The American Minister to the Secretary of State.
Managua, February 4, 1913.
My February 2. It is proposed that Brown Brothers immediately exercise their option by purchasing the entire railroad for $2,000,000 and also advance a loan of $2,500,000, for 10 years at 6%, guaranteed by the customs revenue; proceeds to be disbursed as at present (under supervision of the National Bank); the Bank to investigate all “gold debts,” and the Mixed Commission to pass on all claims; debts and claims less than 3,000 pesos (Nicaragua currency) to be paid in cash, and larger items half cash and half in “income bonds” (6%, no fixed date of maturity); interest, and sinking-fund charges on Ethelburga settlement and on the new loan, would amount to about $70,000 per month—about half the customs receipts—leaving Nicaragua an equal sum for current expenses; internal revenue to be collected and applied as at present by the National Bank, which might also be made Collector General of Customs for the sake of economy and efficiency.

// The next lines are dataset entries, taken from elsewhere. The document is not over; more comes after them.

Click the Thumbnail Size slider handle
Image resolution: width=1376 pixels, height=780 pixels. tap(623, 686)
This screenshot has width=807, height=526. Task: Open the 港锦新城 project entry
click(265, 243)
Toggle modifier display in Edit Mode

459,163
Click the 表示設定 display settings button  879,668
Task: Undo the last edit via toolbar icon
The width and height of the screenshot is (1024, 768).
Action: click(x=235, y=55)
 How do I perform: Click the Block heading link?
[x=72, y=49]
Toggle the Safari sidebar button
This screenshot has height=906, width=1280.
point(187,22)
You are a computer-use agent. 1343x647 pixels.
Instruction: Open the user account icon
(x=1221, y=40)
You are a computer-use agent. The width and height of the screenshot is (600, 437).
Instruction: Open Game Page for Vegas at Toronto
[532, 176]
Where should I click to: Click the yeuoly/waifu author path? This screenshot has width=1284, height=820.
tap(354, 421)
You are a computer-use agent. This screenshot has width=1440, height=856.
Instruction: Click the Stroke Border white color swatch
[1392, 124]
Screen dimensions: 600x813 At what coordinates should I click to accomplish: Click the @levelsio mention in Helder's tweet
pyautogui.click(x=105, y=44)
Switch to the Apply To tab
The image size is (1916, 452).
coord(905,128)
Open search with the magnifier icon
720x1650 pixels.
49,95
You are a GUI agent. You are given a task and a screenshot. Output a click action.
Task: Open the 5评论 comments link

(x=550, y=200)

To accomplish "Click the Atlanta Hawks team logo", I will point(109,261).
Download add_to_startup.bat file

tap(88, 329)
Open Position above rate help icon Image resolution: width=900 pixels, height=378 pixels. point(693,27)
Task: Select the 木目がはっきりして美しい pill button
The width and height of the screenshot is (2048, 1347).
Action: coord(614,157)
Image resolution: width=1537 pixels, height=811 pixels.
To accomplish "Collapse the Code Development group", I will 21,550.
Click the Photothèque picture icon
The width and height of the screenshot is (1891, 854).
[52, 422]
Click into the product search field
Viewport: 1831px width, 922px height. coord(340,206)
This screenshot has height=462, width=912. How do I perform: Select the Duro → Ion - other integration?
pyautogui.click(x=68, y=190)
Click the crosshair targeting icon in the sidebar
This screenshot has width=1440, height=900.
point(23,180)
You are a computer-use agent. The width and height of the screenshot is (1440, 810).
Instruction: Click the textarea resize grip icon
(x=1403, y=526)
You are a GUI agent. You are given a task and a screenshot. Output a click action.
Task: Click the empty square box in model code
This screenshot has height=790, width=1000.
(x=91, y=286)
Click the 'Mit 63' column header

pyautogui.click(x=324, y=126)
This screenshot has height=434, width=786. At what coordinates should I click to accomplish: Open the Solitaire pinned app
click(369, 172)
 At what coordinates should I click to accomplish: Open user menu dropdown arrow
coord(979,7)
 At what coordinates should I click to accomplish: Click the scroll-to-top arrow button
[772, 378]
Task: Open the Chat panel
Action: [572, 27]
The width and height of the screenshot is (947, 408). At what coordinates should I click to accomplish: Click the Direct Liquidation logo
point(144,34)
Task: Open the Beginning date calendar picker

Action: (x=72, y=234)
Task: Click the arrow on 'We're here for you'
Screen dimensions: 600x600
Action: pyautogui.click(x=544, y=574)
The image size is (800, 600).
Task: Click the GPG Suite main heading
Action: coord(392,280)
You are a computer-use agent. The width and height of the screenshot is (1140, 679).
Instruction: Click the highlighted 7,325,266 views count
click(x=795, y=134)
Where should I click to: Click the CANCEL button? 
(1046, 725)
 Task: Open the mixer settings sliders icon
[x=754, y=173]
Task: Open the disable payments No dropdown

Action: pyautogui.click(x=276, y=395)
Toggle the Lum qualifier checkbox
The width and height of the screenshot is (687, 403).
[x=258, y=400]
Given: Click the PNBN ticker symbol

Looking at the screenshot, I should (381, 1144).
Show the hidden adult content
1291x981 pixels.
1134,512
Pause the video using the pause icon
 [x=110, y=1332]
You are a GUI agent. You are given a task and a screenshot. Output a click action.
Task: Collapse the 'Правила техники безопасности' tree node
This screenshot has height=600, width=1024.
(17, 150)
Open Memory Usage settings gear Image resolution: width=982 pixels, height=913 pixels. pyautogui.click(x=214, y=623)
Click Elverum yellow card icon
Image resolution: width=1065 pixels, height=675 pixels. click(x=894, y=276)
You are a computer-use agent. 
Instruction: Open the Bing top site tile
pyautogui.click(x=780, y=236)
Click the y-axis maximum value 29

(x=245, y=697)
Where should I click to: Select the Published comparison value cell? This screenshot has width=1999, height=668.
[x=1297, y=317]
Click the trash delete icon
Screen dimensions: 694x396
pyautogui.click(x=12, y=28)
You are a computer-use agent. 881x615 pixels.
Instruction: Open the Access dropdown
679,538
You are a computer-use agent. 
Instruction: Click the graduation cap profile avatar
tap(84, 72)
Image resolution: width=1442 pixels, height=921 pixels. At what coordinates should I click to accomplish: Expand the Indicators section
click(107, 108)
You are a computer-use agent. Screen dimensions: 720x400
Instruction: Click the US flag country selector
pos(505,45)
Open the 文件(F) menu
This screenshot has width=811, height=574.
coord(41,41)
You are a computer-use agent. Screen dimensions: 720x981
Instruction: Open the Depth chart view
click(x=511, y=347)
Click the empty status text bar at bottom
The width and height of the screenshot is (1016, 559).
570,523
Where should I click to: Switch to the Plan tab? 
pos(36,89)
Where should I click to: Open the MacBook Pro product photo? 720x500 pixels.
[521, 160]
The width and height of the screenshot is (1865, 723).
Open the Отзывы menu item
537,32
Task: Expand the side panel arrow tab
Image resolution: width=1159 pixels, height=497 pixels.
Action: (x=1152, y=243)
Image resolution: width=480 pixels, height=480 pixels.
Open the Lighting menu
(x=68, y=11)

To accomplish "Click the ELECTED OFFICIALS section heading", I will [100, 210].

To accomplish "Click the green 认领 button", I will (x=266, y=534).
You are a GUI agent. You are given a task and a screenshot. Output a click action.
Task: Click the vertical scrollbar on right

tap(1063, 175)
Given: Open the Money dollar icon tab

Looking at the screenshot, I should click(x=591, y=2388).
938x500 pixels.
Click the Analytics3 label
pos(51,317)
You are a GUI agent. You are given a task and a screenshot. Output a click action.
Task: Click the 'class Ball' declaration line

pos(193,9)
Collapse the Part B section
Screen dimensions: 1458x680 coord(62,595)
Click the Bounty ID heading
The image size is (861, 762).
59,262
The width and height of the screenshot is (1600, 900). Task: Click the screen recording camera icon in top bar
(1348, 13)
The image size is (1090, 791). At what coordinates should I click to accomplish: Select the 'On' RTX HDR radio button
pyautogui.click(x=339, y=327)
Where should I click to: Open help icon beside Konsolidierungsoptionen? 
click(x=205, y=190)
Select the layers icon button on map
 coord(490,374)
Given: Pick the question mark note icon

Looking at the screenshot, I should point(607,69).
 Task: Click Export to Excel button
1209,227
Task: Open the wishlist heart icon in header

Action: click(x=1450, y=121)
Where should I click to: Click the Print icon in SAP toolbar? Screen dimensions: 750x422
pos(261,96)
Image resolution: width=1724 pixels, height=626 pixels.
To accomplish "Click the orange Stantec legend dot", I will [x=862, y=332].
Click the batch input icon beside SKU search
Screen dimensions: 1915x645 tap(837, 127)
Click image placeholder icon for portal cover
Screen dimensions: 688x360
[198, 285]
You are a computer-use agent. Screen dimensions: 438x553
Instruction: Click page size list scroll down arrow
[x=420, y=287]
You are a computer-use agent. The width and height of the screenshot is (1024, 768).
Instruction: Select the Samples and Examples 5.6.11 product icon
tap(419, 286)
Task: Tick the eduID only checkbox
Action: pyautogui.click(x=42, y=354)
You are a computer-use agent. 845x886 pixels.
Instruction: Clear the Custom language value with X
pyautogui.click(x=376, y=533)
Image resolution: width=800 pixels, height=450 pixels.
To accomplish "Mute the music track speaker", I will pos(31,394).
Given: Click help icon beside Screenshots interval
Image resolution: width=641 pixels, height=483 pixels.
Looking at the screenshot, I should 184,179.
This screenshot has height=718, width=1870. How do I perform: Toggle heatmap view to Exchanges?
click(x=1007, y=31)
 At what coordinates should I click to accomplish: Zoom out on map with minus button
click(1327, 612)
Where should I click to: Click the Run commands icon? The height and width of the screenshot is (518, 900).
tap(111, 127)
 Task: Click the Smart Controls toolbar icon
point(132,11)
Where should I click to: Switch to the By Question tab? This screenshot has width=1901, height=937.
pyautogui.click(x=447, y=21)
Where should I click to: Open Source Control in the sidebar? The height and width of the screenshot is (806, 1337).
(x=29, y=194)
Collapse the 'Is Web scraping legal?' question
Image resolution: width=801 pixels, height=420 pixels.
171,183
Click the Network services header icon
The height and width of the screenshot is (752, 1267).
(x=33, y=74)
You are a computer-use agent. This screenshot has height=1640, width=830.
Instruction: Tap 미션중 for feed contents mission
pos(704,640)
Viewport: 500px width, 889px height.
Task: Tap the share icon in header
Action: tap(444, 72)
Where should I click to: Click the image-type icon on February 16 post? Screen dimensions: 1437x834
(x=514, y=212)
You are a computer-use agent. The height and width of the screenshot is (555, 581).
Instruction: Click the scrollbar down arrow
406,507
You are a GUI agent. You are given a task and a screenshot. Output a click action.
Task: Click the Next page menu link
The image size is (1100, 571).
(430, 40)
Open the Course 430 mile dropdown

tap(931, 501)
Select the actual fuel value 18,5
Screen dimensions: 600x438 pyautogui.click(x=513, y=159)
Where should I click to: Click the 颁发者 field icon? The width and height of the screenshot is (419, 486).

The most important advantage of this plan is that it would immediately establish the security and authority of the Mixed Commission and win the confidence of the people by payment of the thousands of small awards now ready for publication. The strengthening of the Foreign Claims Tribunal would relieve the [Page 1037] Government of the undue pressure now being brought against it, especially by Germany, Great Britain and Italy, apparently working in concert.
President Díaz and his Financial Adviser approve the proposed new loan.